残差网络对随后的深层神经网络设计产生了深远影响，无论是卷积类网络还是全连接类网络。

5、代码实现

import time
import torch
from torch import nn, optim
import torch.nn.functional as F
import sys

sys.path.append("..")
import d2lzh_pytorch as d2l

device = torch.device('cuda' if torch.cuda.is_available() else 'cpu')


class Residual(nn.Module):  # 本类已保存在d2lzh_pytorch包中⽅便以后使⽤
    def __init__(self, in_channels, out_channels, use_1x1conv=False, stride=1):
        super(Residual, self).__init__()
        self.conv1 = nn.Conv2d(in_channels, out_channels,
                               kernel_size=3, padding=1, stride=stride)
        self.conv2 = nn.Conv2d(out_channels, out_channels,
                               kernel_size=3, padding=1)
        if use_1x1conv:
            self.conv3 = nn.Conv2d(in_channels, out_channels,
                                   kernel_size=1, stride=stride)
        else:
            self.conv3 = None
        self.bn1 = nn.BatchNorm2d(out_channels)
        self.bn2 = nn.BatchNorm2d(out_channels)

    def forward(self, X):
        Y = F.relu(self.bn1(self.conv1(X)))
        Y = self.bn2(self.conv2(Y))
        if self.conv3:
            X = self.conv3(X)
        return F.relu(Y + X)


# 查看输入和输出形状一致的情况
blk = Residual(3, 3)
X = torch.rand((4, 3, 6, 6))
print(blk(X).shape)

# torch.Size([4, 3, 6, 6])

# 也可以增加输出通道数的同时减半输出的高和宽
blk = Residual(3, 6, use_1x1conv=True, stride=2)
print(blk(X).shape)
# torch.Size([4, 6, 3, 3])

"""RESNET模型"""
net = nn.Sequential(
    nn.Conv2d(1, 64, kernel_size=7, stride=2, padding=3),
    nn.BatchNorm2d(64),
    nn.ReLU(),
    nn.MaxPool2d(kernel_size=3, stride=2, padding=1))

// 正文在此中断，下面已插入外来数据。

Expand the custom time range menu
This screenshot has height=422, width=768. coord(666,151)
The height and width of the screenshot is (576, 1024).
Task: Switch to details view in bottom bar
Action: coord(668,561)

def resnet_block(in_channels, out_channels, num_residuals,
                 first_block=False):
    if first_block:
        assert in_channels == out_channels  # 第⼀个模块的通道数同输⼊通道数⼀致
    blk = []
    for i in range(num_residuals):
        if i == 0 and not first_block:
            blk.append(Residual(in_channels, out_channels, use_1x1conv=True, stride=2))
    else:
        blk.append(Residual(out_channels, out_channels))
    return nn.Sequential(*blk)


# 接着我们为RESNET加入所有的残差块，每个模块使用两个残差块
net.add_module("resnet_block1", resnet_block(64, 64, 2,
                                             first_block=True))
net.add_module("resnet_block2", resnet_block(64, 128, 2))
net.add_module("resnet_block3", resnet_block(128, 256, 2))
net.add_module("resnet_block4", resnet_block(256, 512, 2))
# 最后，与GOOGLENET一样，加入全局平均池化层后接上全连接层输出
net.add_module("global_avg_pool", d2l.GlobalAvgPool2d())
# GlobalAvgPool2d的输出: (Batch, 512, 1, 1)
net.add_module("fc", nn.Sequential(d2l.FlattenLayer(),
                                   nn.Linear(512, 10)))

# 查看输入形状在ResNet不同模块之间的变化
X = torch.rand((1, 1, 224, 224))
for name, layer in net.named_children():
    X = layer(X)
    print(name, ' output shape:\t', X.shape)

""" 获取数据和训练模型"""
batch_size = 256
# 如出现“out of memory”的报错信息，可减⼩batch_size或resize
train_iter, test_iter = d2l.load_data_fashion_mnist(batch_size,resize=96)
lr, num_epochs = 0.001, 5
optimizer = torch.optim.Adam(net.parameters(), lr=lr)
d2l.train_ch5(net, train_iter, test_iter, batch_size, optimizer,device, num_epochs)